Panitia PTSL Desa Talok Didesak Buka Laporan Dana Rp200 Juta Setahun lebih tanpa laporan, warga pertanyakan transparansi pengelolaan dana program PTSL.

Bojonegoro – Program Pendaftaran Tanah Sistematis Lengkap (PTSL) di Desa Talok, Kecamatan Kalitidu, berubah menjadi polemik. Warga mendesak panitia segera membuka laporan penggunaan dana yang sudah terkumpul mencapai Rp200 juta. Pasalnya, meski sudah lebih dari setahun berjalan, tidak ada satu pun laporan resmi yang dipublikasikan. Kondisi ini menimbulkan kecurigaan adanya penyalahgunaan dana dan lemahnya transparansi panitia.

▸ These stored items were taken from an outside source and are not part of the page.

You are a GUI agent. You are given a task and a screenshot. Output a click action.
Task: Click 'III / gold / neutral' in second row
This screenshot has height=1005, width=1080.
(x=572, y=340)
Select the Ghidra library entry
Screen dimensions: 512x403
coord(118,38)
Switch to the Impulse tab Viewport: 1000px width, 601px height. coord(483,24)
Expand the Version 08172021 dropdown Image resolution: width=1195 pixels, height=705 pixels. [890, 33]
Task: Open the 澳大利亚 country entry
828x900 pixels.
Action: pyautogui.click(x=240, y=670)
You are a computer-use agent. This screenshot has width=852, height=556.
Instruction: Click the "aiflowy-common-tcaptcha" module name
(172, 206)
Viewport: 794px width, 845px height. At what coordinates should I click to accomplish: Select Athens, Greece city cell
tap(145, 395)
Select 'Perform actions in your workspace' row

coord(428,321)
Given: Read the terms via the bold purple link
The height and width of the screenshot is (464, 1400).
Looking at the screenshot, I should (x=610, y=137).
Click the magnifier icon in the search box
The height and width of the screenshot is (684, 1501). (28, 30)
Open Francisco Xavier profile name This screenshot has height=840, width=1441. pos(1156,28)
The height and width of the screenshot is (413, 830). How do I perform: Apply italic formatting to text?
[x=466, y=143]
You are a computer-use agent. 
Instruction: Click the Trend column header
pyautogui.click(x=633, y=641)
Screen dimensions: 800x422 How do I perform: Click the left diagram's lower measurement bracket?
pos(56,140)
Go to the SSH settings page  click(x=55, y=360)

(Sp), salah seorang perwakilan warga, menuturkan mayoritas pemohon telah menyetorkan biaya program, namun tidak ada kejelasan bagaimana uang tersebut dikelola.
“Sejak awal warga sudah patuh membayar, tapi setelah sekian lama justru tidak pernah ada kabar jelas. Kami hanya ingin tahu alurnya, berapa yang sudah terpakai, berapa yang tersisa, dan bukti pengelolaannya harus disampaikan terbuka. Ini menyangkut uang rakyat, tidak boleh ada yang ditutup-tutupi,” terangnya.

Dari data yang ada, total lebih dari 1.000 bidang tanah diajukan. Dengan tarif Rp500 ribu per bidang untuk warga Talok dan Rp600 ribu untuk warga luar desa, jumlah dana yang masuk diperkirakan mencapai Rp200 juta.

Ketua Panitia PTSL Desa Talok, (AM), mengakui dana tersebut memang belum seluruhnya digunakan. “Kurang lebih Rp100 juta sudah terpakai untuk kebutuhan program. Sisanya masih ada, tapi kami butuh waktu seminggu untuk merinci dan melaporkan ke BPD. Semua bukti penggunaan dana akan kami buka, dan jika ada pemohon yang tidak diterima, uangnya akan dikembalikan,” ujarnya.

Namun, jawaban itu dianggap belum memenuhi prinsip akuntabilitas. Sesuai UU Nomor 6 Tahun 2014 tentang Desa, penyelenggaraan program yang melibatkan dana masyarakat wajib dilakukan secara transparan dan dapat dipertanggungjawabkan. Bila dana digunakan tidak sesuai peruntukan, maka dapat berpotensi melanggar UU Nomor 31 Tahun 1999 jo. UU Nomor 20 Tahun 2001 tentang Pemberantasan Tindak Pidana Korupsi.

Selain itu, Permen ATR/BPN Nomor 12 Tahun 2017 tentang PTSL juga mengatur bahwa pungutan biaya swadaya masyarakat harus jelas peruntukannya, dilaporkan secara terbuka, dan tidak boleh dimanfaatkan di luar kebutuhan program.

Kepala Desa Talok, Samudi, menyatakan perangkat desa tidak ikut menangani dana maupun proses administrasi PTSL. Namun pernyataan ini dinilai warga tidak bisa begitu saja melepaskan tanggung jawab desa. Sebab, panitia PTSL dibentuk atas dasar keputusan desa, bekerja di bawah payung pemerintahan desa, dan menggunakan fasilitas desa dalam prosesnya.
“Desa tidak bisa hanya cuci tangan. Bagaimanapun, panitia bekerja atas mandat desa. Kalau ada dana yang bermasalah, desa ikut bertanggung jawab,” ujar salah satu warga lainnya.

Kini, pertanyaan besar masih menggantung: ke mana aliran dana Rp200 juta itu? Apakah benar dikelola sesuai aturan, atau justru ada penyimpangan? Jika tidak segera dibuka terang-benderang, bukan hanya panitia, tapi juga Pemerintah Desa Talok yang bisa terseret dan harus mempertanggungjawabkan di hadapan hukum.